§ Given text
High above the valley where the Tay meanders waywardly through the farming flood plains near Aberfeldy, is a cottage - Shenavail, Gaelic for the high township.
I have walked past it many times. It has recently undergone considerable refurbishment, but retained much of its original character. It stands sentinal, alone, against a backdrop of brooding forestry. Its eight acres still run as a smallholding as they have for the last century.
It's a remote, airy location, close to the heavens, where winds rattle the slates teasingly and the elements form an integral part of the picture.
It was here that a remarkable couple, Joe and Susan McTaggart, raised their 11 children amongst sheep, pigs, house cows, poultry, ponies, cats and dogs.
As Elsa McTaggart will tell you, she considers her childhood one of the richest on earth. "When I started school my mother had a fizzy 50cc motorbike and she took me for the first few weeks. I became the envy of my classmates."
Usually in term time, she and her siblings set forth across the twisty hill paths descending through the fields or ancient Weem woodland, passing the enormous bastion of Weem Rock, to meet the school bus. Wellies were swapped for shoes hidden in a box near the road.

§ Given instruction A
According to the Shenavail passage, how many children did Joe and Susan McTaggart raise there?
§ Given instruction B
Reproduce the part of the Shenavail passage that opens with the words containing "I have walked" and closes with "of the picture.".

§ Source data
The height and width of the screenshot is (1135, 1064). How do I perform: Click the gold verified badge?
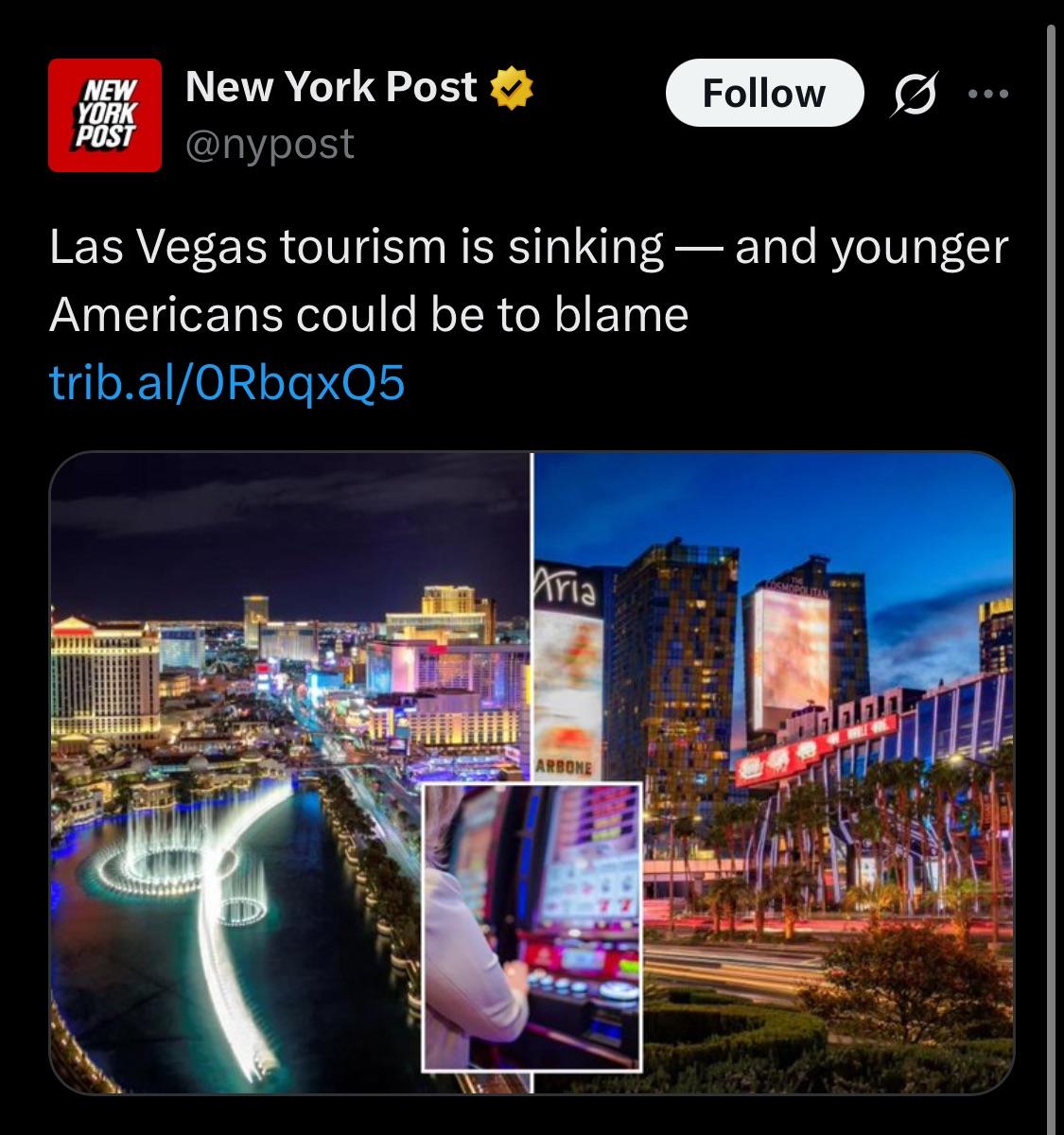pyautogui.click(x=513, y=89)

§ Correct answer A
11

§ Correct answer B
I have walked past it many times. It has recently undergone considerable refurbishment, but retained much of its original character. It stands sentinal, alone, against a backdrop of brooding forestry. Its eight acres still run as a smallholding as they have for the last century.
It's a remote, airy location, close to the heavens, where winds rattle the slates teasingly and the elements form an integral part of the picture.